First, we need to understand how to set a realistic boundary.
An unhealthy boundary would be:
You have to make me feel happy all the time.
A healthy boundary would be:
I am responsible for processing my own emotions.
You are responsible for processing your own emotions.
We both make an equal effort to make the other person happy without harming ourselves.
A realistic boundary:
fills needs of both people
is not a command or demand
does not come from a place of control
does not harm or control either person
is not communicated in anger
comes from a place of self-respect & love
is agreed upon by both parties
We need to be careful with the expectations we put on others. Most people don't know how to love us exactly how we want and we can't expect them to because it's not their job. Just like it is not your job to love someone exactly the way they want to be loved at all times.
When we place unrealistic expectations on people we love, we make them feel like they're not good enough and we set ourselves up for disappointment. Our partners are human. They fail, they make mistakes, they hurt our feelings sometimes. A healthy relationship doesn't mean you'll never fight. A healthy relationship is learning how to communicate effectively.
What Does Setting Healthy Boundaries Look Like?
Speaking up when you feel mistreated
Saying exactly what you mean - don't agree when you actually disagree
Not feeling guilty for what you need or at least not letting the guilt get in the way of asking for what you need
Feeling safe in expressing emotions
Allowing the other person to react or respond how they choose
Examples of Healthy Boundaries Include:
I can depend on you without losing myself
I can take care of you while also taking care of myself
It’s not my responsibility to make sure others are always happy
It’s okay for us to disagree
I don’t need to sugarcoat my feelings
I can express my feelings without fear of upsetting you or punishment
Ways to Say No:
"I am not comfortable with that"
"This is not okay with me"
"I don't feel comfortable with this."
"This is not acceptable"
"This doesn’t work for me"
"I’m drawing the line at ____"
"I’ve decided to ___"
"I can’t do that but I can ___ instead"
"I don’t want to do that"
"Please don’t do that"
At the end of the day:
The only people who get upset when you set boundaries are the people who benefitted from you having none.
Someone who loves you will respect your boundaries and make an effort to improve.
If the relationship is right you won’t have to sacrifice what’s important to you. What’s important to you will be important to them.
If you set a boundary and it makes them uncomfortable or angry, it's not your job to make them happy again by removing the boundary.
If you need to ignore your needs to maintain peace in the relationship then it's not a healthy relationship.

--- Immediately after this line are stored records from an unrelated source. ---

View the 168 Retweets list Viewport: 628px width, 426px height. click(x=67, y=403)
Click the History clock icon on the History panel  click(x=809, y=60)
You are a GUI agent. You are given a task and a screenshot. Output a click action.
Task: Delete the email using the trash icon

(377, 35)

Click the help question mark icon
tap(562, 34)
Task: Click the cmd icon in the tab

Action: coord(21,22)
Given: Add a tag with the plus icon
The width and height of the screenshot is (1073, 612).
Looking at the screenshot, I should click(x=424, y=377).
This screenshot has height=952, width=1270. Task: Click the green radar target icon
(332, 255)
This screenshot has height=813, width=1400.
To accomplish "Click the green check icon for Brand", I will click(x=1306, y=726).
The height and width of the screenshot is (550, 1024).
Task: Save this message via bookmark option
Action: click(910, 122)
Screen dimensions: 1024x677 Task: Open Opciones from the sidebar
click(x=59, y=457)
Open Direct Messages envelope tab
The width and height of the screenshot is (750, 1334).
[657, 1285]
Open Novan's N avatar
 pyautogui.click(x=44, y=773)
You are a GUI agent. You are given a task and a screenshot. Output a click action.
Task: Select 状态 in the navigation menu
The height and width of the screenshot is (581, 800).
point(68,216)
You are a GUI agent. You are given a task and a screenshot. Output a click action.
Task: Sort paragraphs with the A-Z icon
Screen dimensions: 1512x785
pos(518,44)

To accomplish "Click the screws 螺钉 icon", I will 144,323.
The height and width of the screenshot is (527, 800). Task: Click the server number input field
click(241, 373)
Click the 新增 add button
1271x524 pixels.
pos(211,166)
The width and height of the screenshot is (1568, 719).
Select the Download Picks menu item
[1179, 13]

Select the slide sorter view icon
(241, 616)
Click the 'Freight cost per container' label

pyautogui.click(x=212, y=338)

People will show you who they are, it's your job to listen.
Unconditional love does not mean tolerating mistreatment.
Affirmations for Setting Healthy Boundaries
I have a right to my feelings
I have a right to express my needs
It's okay to say no.
It's not my job to fix others.
I don't have to anticipate the needs of others
I have a right to alone time
Questions to ask yourself
What boundaries do I need to set with myself internally first?
What are my limits? What will I not tolerate?
What are my rights when it comes to setting boundaries?
How am I showing others I respect myself?
How am I practicing self-care when I set boundaries?
Why is it important to me to set this boundary?
What am I protecting with this boundary?
How do I expect this boundary to be respected?
What does crossing this boundary look like?
How do I plan to respond when my boundaries are crossed?
Do I have permission to be myself in this relationship?
Am I staying in this relationship because I’m scared of being alone?
What are my expectations for this relationship?
What are my partner's expectations for this relationship?
Does fulfilling my partner's expectations disregard my own needs?